3:08-cv-00601
D. Conn.Jan 18, 2012Background
- Plaintiffs Zalaski, Oatis, and ARF filed §1983 suit against City of Hartford and Sgt. Albert over their April 23, 2006 arrest during a Red Nose Run animal rights protest at Riverfront Plaza.
- Event was organized with a permit for the race and a tent on a raised patio; ARF protesters did not obtain a permit for protest; conflict arose regarding location and access to the registration tent.
- Riverfront Plaza is owned by the City but leased to Riverfront Recapture; the court analyzes whether the plaza qualifies as a traditional public forum and whether the permit to the event altered forum status.

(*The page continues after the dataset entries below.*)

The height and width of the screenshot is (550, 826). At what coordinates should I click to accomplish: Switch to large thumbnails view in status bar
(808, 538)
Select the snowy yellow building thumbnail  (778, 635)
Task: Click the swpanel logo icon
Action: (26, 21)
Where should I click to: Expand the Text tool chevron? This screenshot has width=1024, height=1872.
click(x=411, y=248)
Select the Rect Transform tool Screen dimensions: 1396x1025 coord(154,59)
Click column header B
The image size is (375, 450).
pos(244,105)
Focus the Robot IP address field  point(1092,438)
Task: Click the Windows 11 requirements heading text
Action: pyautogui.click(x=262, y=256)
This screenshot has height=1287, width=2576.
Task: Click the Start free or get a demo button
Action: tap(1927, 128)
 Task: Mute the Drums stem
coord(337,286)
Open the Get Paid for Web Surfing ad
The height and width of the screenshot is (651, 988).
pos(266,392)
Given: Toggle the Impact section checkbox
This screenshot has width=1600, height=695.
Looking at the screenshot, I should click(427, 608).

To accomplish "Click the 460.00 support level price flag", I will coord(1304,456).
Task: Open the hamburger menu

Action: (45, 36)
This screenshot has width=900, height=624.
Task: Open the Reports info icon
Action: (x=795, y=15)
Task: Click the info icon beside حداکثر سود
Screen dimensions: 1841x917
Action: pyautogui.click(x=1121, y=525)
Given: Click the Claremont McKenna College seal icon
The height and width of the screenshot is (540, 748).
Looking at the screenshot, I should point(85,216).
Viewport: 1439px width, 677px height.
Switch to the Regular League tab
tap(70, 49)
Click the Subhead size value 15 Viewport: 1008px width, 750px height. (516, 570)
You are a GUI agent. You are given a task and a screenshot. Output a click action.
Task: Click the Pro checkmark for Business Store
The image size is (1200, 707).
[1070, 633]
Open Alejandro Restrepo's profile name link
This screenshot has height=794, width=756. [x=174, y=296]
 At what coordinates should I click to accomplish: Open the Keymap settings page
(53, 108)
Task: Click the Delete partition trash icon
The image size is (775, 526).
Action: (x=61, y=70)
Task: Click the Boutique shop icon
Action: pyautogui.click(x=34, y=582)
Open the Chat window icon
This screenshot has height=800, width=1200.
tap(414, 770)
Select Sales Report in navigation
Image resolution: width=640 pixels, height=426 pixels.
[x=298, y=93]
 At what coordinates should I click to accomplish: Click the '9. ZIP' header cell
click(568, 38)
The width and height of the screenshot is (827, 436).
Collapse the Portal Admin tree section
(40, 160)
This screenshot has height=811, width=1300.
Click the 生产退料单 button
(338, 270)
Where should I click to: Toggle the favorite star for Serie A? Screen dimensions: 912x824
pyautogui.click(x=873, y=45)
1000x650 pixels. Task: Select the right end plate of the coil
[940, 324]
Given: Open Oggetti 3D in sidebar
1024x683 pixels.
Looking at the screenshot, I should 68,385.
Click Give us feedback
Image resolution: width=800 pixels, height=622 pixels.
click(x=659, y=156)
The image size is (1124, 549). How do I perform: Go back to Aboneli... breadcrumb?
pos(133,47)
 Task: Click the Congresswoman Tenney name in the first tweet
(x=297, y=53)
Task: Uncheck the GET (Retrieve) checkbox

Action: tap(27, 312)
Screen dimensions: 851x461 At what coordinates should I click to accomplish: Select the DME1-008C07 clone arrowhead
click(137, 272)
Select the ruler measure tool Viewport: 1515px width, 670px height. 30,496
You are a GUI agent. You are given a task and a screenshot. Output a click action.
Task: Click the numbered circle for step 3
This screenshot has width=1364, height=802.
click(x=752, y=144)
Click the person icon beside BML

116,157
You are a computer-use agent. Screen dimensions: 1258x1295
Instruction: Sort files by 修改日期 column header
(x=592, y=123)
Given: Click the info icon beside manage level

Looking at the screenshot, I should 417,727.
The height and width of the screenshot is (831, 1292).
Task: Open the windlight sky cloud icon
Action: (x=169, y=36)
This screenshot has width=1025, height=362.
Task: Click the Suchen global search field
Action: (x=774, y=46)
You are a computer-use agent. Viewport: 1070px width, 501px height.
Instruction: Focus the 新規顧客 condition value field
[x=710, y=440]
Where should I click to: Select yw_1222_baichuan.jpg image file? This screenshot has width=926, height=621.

- Albert arrested Oatis and Zalaski after they refused to relocate from the steps near the registration tent; charges were dismissed on May 2, 2006.
- Plaintiffs allege First Amendment violations (speech and assembly), Connecticut Constitution Article First rights, and state-law claims of false/malicious prosecution; court later addresses Monell claim posture and trial amendments.
Issues
| Issue | Plaintiff's Argument | Defendant's Argument | Held |
|---|---|---|---|
| Is Riverfront Plaza a traditional public forum for First Amendment purposes? | plaza is a traditional public forum open to expression | operator permits and lease create nonpublic or limited use areas | Riverfront Plaza is a traditional public forum. |
| Are the speech restrictions on the plaintiffs a permissible content-neutral time/place/manner restriction? | restriction impermissibly chilled speech and targeted protestors' message | restriction necessary for public safety and permit-holder use; content-neutral | Restriction upheld as content-neutral and narrowly tailored with ample alternatives. |
| Were the arrests supported by probable cause and do they bar false-arrest/malicious-prosecution claims? | arrests were baseless and retaliatory for protected speech | probable cause existed to arrest for obstructing pedestrian traffic and related offenses | Arrests were supported by probable cause; false-arrest and malicious-prosecution claims failure. |
| Did the arrest and speech restriction violate the Connecticut Constitution Article First rights? | state constitution provides greater protection and compatibility test should apply | grayned-style analysis yields no violation; no broader protection needed | Connecticut Constitution claims rejected; analysis aligns with grayned-compatible framework. |
| Did the actions have a First Amendment retaliation chill effect? | arrest chilled future speech and was retaliatory | no evidence of retaliation; probable cause defeats chill premise | No viable retaliation claim; no chilling effect shown. |
Key Cases Cited
- Snyder v. Phelps, 131 S. Ct. 1207 (2011) (speech on public concerns receives strong protection)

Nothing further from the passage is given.